• **Task description**
Return the data below exactly, but only from the line containing "This screenshot has height=429, width=500." through the line containing "Given: Switch to the HOME tab", with both of those lines included.

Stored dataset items
=-=-=-=-=
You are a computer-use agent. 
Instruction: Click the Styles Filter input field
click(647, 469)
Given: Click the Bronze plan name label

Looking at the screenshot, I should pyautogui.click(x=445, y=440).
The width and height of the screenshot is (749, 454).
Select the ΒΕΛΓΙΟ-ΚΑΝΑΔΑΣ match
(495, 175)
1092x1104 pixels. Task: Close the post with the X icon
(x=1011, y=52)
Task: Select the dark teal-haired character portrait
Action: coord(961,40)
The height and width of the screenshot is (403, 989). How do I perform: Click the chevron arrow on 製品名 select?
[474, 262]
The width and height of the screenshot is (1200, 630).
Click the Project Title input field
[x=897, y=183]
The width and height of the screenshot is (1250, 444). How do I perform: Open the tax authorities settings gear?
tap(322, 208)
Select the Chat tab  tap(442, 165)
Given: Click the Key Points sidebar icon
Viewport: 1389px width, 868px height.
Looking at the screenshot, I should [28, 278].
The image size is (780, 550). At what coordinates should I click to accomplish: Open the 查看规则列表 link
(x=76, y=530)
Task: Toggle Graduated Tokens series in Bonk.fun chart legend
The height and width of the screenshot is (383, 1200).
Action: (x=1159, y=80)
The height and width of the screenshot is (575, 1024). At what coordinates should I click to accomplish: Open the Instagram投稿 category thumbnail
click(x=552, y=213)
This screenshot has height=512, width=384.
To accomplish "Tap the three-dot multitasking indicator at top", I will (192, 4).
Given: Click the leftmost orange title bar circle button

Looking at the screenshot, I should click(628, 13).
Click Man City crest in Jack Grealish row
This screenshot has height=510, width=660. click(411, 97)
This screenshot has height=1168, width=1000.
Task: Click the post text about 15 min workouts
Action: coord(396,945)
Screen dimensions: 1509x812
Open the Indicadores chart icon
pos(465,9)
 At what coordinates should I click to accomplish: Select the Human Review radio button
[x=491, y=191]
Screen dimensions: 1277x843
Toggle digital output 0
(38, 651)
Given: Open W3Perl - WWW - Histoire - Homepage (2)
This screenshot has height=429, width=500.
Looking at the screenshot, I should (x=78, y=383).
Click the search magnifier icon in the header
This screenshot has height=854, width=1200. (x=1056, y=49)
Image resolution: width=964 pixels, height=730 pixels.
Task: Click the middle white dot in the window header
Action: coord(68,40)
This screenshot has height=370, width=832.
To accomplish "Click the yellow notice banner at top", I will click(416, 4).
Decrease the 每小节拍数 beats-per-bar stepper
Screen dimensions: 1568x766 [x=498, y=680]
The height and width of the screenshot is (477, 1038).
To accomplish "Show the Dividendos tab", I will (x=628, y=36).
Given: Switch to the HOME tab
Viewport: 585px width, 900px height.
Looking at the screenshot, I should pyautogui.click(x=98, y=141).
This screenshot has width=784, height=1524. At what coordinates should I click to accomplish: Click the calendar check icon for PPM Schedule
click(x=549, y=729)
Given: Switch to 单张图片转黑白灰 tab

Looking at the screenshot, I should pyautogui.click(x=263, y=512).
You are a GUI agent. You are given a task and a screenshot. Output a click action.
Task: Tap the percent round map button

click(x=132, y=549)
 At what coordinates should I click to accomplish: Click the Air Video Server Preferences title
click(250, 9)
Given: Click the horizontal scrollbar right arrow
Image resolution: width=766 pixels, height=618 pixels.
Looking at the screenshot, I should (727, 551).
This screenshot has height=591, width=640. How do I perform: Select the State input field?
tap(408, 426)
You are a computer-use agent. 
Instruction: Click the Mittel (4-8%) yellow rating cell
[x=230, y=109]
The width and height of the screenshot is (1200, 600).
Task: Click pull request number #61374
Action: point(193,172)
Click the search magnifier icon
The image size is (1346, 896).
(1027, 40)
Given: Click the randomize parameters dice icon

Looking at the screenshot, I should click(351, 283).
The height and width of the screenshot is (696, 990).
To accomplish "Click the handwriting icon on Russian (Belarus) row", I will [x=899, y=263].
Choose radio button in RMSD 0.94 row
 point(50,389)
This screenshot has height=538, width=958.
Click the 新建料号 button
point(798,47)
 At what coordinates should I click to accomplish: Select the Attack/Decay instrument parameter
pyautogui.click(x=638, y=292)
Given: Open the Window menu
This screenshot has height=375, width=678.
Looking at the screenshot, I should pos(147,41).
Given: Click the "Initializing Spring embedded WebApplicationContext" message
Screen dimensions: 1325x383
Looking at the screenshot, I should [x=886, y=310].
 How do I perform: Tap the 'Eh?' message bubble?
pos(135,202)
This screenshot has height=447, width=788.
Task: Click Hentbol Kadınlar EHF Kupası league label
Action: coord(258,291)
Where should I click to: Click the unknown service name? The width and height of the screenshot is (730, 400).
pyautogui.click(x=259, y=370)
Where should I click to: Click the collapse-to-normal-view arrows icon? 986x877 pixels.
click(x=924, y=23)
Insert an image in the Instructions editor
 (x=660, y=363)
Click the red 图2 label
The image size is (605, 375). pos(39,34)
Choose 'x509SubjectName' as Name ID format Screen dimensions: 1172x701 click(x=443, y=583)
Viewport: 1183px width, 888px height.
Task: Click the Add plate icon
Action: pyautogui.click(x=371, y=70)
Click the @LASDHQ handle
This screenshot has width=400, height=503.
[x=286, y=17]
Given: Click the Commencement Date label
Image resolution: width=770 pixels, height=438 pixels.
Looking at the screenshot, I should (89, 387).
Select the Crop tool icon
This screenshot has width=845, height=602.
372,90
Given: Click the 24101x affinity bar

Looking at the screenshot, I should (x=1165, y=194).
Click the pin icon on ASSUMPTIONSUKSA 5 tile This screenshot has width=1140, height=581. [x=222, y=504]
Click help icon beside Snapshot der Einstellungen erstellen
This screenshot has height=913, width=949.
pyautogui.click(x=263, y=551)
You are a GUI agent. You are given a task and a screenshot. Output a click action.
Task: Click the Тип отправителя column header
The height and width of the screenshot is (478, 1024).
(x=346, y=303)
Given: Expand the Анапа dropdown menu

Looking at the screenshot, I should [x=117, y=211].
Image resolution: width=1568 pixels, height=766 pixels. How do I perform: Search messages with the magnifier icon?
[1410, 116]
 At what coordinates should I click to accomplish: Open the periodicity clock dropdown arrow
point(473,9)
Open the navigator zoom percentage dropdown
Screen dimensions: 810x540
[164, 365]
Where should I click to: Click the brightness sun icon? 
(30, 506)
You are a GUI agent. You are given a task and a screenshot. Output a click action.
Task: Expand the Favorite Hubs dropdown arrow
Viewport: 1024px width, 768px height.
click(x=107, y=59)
=-=-=-=-=
• **Output of the exercise**
This screenshot has height=429, width=500.
Looking at the screenshot, I should (x=78, y=383).
Click the search magnifier icon in the header
This screenshot has height=854, width=1200. (x=1056, y=49)
Image resolution: width=964 pixels, height=730 pixels.
Task: Click the middle white dot in the window header
Action: coord(68,40)
This screenshot has height=370, width=832.
To accomplish "Click the yellow notice banner at top", I will click(416, 4).
Decrease the 每小节拍数 beats-per-bar stepper
Screen dimensions: 1568x766 [x=498, y=680]
The height and width of the screenshot is (477, 1038).
To accomplish "Show the Dividendos tab", I will (x=628, y=36).
Given: Switch to the HOME tab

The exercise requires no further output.